JP: The “if their numbers show it” is a popular argument and I do understand the reasoning behind it. However I would ask, how do you account for the fact that juiced players also faced non-juiced players? This gave them an advantage. While the stat value of that advantage is not perfectly understood, it is still there. If it wasn’t the players would not have taken the steroids. How can you trust the numbers if the numbers don’t make sense?
Billy: Baseball, historically, has been a numbers game. More than other sports, there are milestones that seem to mean something to the common fan: 3,000 hits, 500 home runs, 300 wins. I understand that there may have been an advantage for a juicer vs a non-juicer. Barry Bonds may have added 200 home runs to his career with steroids, or he may have added only two. All I know is that I grew up watching Bonds hit balls into McCovey Cove. I watched A-Rod become one of the best hitters in the league from the time he was 19. Roger Clemens continued to get batters out with his dominating arsenal even as his velocity declined. I cannot tell you that these are the most honorable men. All I can tell you is what I saw on a baseball field. I cannot imagine bringing my kid to Cooperstown in 25 years and not being able to show them the plaques of all these great players I saw growing up. By no means are those who took steroids perfect people. However, on the field they were legends, and in my eyes, that is what Cooperstown is for. It needs to house the history of the game, good and bad, and to leave these men out when what they did on the field was so magnificent is hard for me to stomach.
JP: Perhaps here is where we really boil down to the essence of the question. What is the purpose of the Hall of Fame? It is a museum to tell the history? Or rather is it a place to honor the greatest men to ever step on a baseball diamond? You argue it is to tell the history. I would argue that induction should be reserved for the honor of those who we wish to immortalize for their pursuits. Why would we want to honor and uphold those who cheated, tarnishing the game for a decade? There is a part of the Hall of Fame that tells the history of the game. Often called the greatest play in baseball history was Cubs outfielder Rick Monday running over and saving an American flag from Vietnam protesters trying to burn it during a game at Dodger Stadium. The story is in Cooperstown, but Rick Monday is no hall-of-famer. He hit .264 batting average and 241 home runs. The same can be said for Shoeless Joe Jackson and Pete Rose, two of baseball’s greatest, who are kept out for tarnishing the game, mentioned but not inducted. It is possible to tell the history without also having to induct PED users. That is an honor that should be saved.
Billy: If we are honoring the greatest men to step on the baseball diamond, one of the most racist men ever, Ty Cobb, would have to be left out. In their era, these players were the best. The Hall of Fame is not a history of great men, rather a history of great ball players. Watching Bonds and Clemens and Mark McGwire, you knew you were witnessing great ballplayers. I’m not saying I like what they did, but I do think they were and are Hall of Famers. If you leave out the best players of an era, it does not paint the full picture. In an era in which the sport may have been tainted, these men were the best. We cannot live an alternate past.

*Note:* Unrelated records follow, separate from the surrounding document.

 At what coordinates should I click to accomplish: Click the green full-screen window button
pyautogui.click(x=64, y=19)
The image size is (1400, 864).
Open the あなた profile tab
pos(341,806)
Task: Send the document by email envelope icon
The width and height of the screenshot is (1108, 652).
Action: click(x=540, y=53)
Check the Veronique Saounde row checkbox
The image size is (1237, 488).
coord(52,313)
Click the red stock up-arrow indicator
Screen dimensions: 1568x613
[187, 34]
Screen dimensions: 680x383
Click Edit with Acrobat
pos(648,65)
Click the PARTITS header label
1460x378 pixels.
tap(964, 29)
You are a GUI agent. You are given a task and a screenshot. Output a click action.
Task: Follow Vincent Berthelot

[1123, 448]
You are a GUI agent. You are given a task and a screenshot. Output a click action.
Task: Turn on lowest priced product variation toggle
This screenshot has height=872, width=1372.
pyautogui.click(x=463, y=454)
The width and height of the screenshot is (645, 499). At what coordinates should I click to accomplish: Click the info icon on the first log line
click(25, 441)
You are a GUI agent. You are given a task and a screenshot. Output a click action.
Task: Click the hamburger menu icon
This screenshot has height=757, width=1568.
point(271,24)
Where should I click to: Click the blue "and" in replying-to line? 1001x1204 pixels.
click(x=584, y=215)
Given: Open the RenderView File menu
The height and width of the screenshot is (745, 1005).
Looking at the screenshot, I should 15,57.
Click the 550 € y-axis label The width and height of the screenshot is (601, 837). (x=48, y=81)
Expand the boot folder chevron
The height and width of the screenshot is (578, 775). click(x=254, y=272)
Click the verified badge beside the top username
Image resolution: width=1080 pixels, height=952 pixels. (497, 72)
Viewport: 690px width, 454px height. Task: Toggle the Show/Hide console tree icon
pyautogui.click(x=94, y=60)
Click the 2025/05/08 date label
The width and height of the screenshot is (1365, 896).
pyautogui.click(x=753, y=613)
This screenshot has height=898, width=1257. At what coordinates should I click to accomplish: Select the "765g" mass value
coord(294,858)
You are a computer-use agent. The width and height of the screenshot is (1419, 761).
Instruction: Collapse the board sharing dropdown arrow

JP: Lets move beyond players like Bonds and Clemens. What about the players who wouldn’t be in the hall of fame consideration but got a bump due to PED use? I’m talking about guys like Todd Hundley, David Justice, José Canseco, solid guys that may have gotten looks for the Hall on numbers alone, but probably shouldn’t because they are linked to steroids. Or on other side, how do you address players like Fred McGriff, Jim Edmonds or Alan Trammell who are at the same level and yet probably won’t make it in because their numbers are a little too low especially compared to their juiced contemporaries? What do you tell those guys?
Billy: Those steroid players you named have not gotten much of a look at all. I think the bigger problem the Hall has is a crowded ballot and an outdated voting process. I have a tough time doing anything other than judging the action on the field. I do think Jim Edmonds is a Hall of Famer, and the reason he fell off the ballot is because it is too crowded with steroids players who get some votes but not enough to get in. I wish that they would just decide how to approach it. If they want to vote players who used steroids in then they should be in, out of the way, and allow for time to assess players such as Edmonds.
JP: It is true that they haven’t been strongly for the Hall but they haven’t because they are linked to steroids. I will agree that the Hall needs to make up its mind. However to have the voters approach elections as a team is a lofty goal for a notoriously disjointed process. There will always be people who vote for the wrong people for a stupid reason, or don’t vote for people (like the insane three voters who didn’t vote for Ken Griffey Jr. this year) but some sense of unity when approaching PED users is a goal that I can agree with. I obviously want them to agree on a different direction but it’s good to find common ground. Closing thoughts?
Billy: In closing I will go back to what I said earlier: the best players in the game I grew up watching and loving should be in the Hall, “clean” or not. Junior made it, and I love that. Bonds was just as transcendent, and I would hope one day I can show my kid his plaque, with all his past, good and bad. We will never know if some players used, we know some did, and we highly presume that some did not. At the end of the day a Hall of Famer is decided by results on the field.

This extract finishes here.